I heard around the forum that some people were having trouble with plex on their tivos. For me plex works with local servers but will not connect to servers over the wan. Are other users having other issues with plex. Is plex going to be removed from tivos.

fyi, I don't think the issues are limited to plex as I can not launch apps from the viewd store either.


----------



## techpro2004 (Oct 14, 2019)

Anyone?


----------



## techpro2004 (Oct 14, 2019)

hello?


----------



## lujan (May 24, 2010)

No one is responding probably because the apps don't always work very well on TiVo.

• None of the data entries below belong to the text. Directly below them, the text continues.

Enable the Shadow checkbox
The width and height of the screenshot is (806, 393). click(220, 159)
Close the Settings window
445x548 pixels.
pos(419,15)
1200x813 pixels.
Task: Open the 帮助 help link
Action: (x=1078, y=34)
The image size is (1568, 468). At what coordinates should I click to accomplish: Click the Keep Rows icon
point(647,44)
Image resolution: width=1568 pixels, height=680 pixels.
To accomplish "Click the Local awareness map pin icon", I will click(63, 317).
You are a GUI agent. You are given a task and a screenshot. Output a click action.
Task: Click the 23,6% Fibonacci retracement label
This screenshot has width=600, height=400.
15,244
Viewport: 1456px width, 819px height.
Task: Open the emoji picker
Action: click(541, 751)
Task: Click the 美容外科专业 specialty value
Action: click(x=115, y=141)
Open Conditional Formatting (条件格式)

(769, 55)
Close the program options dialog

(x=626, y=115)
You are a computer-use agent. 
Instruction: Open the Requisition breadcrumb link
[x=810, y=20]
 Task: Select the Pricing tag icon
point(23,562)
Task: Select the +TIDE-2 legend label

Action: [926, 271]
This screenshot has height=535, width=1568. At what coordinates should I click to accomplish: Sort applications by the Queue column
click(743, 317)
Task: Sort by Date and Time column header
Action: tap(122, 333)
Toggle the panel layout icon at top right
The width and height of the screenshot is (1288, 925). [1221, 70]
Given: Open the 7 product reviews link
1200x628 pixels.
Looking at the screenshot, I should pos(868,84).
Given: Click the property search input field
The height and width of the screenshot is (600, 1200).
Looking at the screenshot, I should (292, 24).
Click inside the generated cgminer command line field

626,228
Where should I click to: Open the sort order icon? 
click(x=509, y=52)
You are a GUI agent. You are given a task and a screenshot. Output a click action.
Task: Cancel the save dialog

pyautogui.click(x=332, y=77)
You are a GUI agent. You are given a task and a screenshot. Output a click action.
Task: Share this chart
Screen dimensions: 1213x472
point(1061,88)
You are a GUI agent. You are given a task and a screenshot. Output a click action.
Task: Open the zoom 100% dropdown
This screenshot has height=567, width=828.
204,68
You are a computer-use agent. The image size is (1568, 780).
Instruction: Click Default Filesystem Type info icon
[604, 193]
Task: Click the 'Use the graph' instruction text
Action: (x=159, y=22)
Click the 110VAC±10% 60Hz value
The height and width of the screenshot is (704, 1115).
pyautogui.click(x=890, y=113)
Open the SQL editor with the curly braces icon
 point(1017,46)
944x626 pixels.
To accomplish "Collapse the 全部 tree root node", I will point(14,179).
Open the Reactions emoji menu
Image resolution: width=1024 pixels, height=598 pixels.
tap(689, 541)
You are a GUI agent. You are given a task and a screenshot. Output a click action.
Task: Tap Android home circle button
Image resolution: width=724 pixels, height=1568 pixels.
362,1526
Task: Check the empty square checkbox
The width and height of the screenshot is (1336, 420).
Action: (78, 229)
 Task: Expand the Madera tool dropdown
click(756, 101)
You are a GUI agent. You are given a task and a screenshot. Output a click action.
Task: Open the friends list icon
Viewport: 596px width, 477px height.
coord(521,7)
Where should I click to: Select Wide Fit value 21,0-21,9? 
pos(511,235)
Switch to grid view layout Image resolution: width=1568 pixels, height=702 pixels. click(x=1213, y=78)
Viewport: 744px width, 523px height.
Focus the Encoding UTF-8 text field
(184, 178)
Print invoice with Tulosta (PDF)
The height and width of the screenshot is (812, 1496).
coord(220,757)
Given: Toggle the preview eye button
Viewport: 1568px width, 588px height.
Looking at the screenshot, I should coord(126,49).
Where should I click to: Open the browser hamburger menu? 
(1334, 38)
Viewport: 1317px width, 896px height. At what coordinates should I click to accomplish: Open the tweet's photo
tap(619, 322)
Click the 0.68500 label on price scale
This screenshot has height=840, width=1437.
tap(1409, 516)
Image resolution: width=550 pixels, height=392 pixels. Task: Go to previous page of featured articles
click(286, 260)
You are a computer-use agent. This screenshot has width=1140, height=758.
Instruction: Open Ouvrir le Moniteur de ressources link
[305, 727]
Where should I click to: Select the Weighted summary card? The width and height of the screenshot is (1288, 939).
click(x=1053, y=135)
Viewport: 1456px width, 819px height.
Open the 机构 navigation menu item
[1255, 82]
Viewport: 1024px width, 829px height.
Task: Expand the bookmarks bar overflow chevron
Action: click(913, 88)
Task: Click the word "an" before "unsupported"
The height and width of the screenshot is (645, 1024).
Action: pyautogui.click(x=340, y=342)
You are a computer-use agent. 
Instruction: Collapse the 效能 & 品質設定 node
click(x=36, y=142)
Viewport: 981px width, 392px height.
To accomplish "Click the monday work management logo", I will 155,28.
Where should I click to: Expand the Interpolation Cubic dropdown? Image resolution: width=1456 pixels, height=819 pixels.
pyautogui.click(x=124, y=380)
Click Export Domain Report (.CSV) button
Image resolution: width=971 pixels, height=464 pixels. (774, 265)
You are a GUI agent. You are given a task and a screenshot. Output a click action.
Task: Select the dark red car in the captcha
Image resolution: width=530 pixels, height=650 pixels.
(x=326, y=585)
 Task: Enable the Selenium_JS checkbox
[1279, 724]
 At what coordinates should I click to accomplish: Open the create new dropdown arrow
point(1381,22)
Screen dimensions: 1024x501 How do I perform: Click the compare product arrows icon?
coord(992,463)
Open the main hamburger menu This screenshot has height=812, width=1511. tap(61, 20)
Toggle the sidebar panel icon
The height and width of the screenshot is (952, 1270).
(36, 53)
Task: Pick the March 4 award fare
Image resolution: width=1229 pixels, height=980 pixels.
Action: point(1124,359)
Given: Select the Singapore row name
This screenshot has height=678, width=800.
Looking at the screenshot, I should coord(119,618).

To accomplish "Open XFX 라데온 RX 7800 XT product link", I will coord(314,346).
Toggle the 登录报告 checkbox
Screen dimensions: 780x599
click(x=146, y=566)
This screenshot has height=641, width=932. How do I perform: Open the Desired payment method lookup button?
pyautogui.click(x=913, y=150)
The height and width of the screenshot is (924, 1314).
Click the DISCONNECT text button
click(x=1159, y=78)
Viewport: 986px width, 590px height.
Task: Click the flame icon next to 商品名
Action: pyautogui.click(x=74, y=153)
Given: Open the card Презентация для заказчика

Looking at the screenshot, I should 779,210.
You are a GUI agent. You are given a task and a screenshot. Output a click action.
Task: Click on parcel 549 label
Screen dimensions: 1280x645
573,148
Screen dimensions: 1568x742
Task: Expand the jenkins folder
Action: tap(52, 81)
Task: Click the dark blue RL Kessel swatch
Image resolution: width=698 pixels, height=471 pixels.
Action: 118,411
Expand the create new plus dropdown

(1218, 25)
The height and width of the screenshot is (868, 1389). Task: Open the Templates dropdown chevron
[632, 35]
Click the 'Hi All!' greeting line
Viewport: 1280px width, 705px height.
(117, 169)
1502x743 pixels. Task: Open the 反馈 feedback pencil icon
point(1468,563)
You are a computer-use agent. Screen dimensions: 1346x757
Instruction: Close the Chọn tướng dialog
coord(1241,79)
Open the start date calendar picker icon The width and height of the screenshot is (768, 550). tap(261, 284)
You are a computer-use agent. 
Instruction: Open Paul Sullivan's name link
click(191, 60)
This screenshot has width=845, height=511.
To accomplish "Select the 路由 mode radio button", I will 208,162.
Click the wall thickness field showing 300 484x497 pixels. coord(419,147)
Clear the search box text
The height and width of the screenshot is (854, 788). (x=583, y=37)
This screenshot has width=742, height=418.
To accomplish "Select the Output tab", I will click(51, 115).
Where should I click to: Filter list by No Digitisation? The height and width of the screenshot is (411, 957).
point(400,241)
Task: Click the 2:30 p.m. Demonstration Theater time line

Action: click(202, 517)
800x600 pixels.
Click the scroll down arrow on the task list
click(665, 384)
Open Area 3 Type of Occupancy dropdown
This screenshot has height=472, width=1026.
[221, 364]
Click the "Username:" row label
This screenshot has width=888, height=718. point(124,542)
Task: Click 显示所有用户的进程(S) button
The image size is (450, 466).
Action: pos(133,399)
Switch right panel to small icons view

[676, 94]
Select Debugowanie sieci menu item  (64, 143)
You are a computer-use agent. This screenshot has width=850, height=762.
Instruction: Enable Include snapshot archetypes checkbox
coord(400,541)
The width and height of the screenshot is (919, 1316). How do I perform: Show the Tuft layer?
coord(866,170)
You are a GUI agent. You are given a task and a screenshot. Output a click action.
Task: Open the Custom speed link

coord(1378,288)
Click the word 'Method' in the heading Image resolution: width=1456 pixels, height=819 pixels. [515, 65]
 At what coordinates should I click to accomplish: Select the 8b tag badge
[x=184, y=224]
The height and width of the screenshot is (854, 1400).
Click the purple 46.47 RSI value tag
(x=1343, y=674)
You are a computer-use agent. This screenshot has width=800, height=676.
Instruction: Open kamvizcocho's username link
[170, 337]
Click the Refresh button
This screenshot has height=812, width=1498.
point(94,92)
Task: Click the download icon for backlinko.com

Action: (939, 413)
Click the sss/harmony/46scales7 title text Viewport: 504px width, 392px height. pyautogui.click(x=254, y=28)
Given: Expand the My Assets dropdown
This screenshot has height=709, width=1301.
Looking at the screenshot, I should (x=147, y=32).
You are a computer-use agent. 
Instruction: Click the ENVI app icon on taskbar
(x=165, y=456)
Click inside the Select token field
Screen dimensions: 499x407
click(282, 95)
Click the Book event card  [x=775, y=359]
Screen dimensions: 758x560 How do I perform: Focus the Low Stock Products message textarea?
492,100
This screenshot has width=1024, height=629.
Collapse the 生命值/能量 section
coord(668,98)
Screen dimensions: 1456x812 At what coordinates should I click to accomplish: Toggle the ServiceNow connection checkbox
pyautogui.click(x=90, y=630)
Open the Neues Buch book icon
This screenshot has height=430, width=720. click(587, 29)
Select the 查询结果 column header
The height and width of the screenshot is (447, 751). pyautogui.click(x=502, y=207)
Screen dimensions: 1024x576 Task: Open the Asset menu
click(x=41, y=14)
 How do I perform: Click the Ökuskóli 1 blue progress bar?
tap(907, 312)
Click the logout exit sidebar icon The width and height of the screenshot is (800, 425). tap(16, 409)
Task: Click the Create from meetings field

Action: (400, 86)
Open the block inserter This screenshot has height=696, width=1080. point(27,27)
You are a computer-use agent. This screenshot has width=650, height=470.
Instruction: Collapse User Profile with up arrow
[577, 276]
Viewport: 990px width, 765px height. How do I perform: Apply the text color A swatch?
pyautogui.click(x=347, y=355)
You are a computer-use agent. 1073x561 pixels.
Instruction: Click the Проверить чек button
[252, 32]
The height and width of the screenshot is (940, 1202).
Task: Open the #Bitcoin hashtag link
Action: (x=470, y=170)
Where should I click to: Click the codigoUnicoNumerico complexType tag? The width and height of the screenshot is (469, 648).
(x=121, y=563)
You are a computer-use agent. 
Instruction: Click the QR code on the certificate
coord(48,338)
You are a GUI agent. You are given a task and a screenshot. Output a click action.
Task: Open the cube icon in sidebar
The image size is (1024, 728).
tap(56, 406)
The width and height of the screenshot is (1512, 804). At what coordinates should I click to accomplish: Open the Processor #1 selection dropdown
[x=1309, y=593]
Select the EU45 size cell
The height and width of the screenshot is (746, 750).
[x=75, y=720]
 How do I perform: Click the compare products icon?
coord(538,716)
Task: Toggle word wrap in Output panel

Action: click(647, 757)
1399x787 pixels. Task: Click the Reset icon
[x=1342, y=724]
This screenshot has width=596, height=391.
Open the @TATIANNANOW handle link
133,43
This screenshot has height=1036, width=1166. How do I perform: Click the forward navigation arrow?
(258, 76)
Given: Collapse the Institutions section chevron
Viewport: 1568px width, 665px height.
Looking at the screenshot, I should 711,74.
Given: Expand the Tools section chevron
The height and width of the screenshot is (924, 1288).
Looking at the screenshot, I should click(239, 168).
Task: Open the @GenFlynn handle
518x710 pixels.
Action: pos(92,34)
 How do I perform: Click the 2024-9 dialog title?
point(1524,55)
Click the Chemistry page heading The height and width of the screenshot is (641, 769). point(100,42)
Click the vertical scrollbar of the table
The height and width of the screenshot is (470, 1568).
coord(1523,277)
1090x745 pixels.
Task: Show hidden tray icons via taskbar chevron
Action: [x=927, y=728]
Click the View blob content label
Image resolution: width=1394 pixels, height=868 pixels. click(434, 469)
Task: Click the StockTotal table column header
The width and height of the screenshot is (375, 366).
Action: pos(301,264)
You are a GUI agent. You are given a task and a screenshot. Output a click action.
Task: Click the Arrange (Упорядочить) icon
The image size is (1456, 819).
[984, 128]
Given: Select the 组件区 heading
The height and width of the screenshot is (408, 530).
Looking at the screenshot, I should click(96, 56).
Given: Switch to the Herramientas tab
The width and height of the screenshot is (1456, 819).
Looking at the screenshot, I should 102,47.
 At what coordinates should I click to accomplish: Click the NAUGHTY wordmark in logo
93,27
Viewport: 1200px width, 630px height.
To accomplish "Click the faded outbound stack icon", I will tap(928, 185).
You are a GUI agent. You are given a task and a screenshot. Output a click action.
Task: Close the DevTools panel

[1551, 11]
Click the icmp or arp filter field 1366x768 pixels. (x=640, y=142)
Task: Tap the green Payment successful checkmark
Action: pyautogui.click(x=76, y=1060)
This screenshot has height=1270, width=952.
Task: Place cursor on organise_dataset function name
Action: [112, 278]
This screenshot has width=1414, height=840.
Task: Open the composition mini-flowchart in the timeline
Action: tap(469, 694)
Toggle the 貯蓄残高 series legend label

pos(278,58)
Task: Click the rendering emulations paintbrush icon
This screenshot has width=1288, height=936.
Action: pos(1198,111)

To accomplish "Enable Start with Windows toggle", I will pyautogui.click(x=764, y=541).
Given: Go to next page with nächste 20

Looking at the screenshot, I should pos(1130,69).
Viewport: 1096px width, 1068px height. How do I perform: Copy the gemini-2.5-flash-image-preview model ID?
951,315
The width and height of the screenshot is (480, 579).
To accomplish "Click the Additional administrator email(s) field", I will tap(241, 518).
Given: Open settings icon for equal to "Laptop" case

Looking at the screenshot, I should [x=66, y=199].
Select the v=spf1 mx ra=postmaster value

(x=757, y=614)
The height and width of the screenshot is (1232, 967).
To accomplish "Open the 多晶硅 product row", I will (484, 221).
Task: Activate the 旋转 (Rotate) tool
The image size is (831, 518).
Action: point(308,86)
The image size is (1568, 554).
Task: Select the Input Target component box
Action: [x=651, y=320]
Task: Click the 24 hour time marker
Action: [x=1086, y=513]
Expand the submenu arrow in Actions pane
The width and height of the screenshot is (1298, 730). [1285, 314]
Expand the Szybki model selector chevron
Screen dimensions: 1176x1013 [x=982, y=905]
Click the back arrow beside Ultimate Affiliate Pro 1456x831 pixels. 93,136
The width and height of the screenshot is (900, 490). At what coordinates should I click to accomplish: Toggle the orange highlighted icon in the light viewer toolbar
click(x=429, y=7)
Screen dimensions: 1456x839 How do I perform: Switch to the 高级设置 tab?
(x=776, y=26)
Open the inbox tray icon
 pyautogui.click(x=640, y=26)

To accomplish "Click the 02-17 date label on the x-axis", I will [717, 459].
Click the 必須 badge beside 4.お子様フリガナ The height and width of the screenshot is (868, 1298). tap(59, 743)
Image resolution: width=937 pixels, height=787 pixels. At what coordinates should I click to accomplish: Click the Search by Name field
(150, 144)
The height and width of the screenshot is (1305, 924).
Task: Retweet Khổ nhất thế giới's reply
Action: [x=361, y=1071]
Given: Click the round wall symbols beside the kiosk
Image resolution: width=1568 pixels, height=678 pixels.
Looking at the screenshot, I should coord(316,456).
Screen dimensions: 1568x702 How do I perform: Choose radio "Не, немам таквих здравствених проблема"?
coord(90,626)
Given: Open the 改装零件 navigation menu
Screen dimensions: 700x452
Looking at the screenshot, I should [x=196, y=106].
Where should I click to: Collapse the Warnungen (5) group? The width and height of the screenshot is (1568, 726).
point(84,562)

It's not only Plex but other apps don't work great either. I think that for me, the only app that works fairly well on the TiVo would be Vudu.


----------



## techpro2004 (Oct 14, 2019)

Sounds good. if they all have trouble then tivo probably wont single out and remove 1 app.


----------



## sdlevin (10 mo ago)

techpro2004 said:


> I heard around the forum that some people were having trouble with plex on their tivos. For me plex works with local servers but will not connect to servers over the wan. Are other users having other issues with plex. Is plex going to be removed from tivos.
> 
> fyi, I don't think the issues are limited to plex as I can not launch apps from the viewd store either.


I have a mac mini connected to my system so I use that. Plex works great on a smart TV and I have received my recordings in China and Europe. No problems other than Apple not playing nice with Dolby Atmos.


----------



## msaari (2 mo ago)

sdlevin said:


> I have a mac mini connected to my system so I use that. Plex works great on a smart TV and I have received my recordings in China and Europe. No problems other than Apple not playing nice with Dolby Atmos.


So are you running the Plex app thru Tivo or a separate Plex app on the Smart TV? I have a local plex server and Tivo sees that just fine, I just am not able to access the other 2 shared servers I have access to (thru Tivo). I can successfully stream from my laptop thru Chromecast, but I was really hoping to not have to bother with the extra step.


----------



## sdlevin (10 mo ago)

msaari said:


> So are you running the Plex app thru Tivo or a separate Plex app on the Smart TV? I have a local plex server and Tivo sees that just fine, I just am not able to access the other 2 shared servers I have access to (thru Tivo). I can successfully stream from my laptop thru Chromecast, but I was really hoping to not have to bother with the extra step.


Plex will not connect to my server on Tivo. Its a Tivo problem as I have it running on 3 computers and a smart TV. I know how to network my devices and yes I have actually connected my house to remote areas like Europe and China but this really makes no sense. I would like to use it so I can utilize Dolby atmos on some files but I can use a Neural X sound setting that gets me close to that. Apple, unfortunately, does not do Dolby Atmos other then its flimsy music service .


----------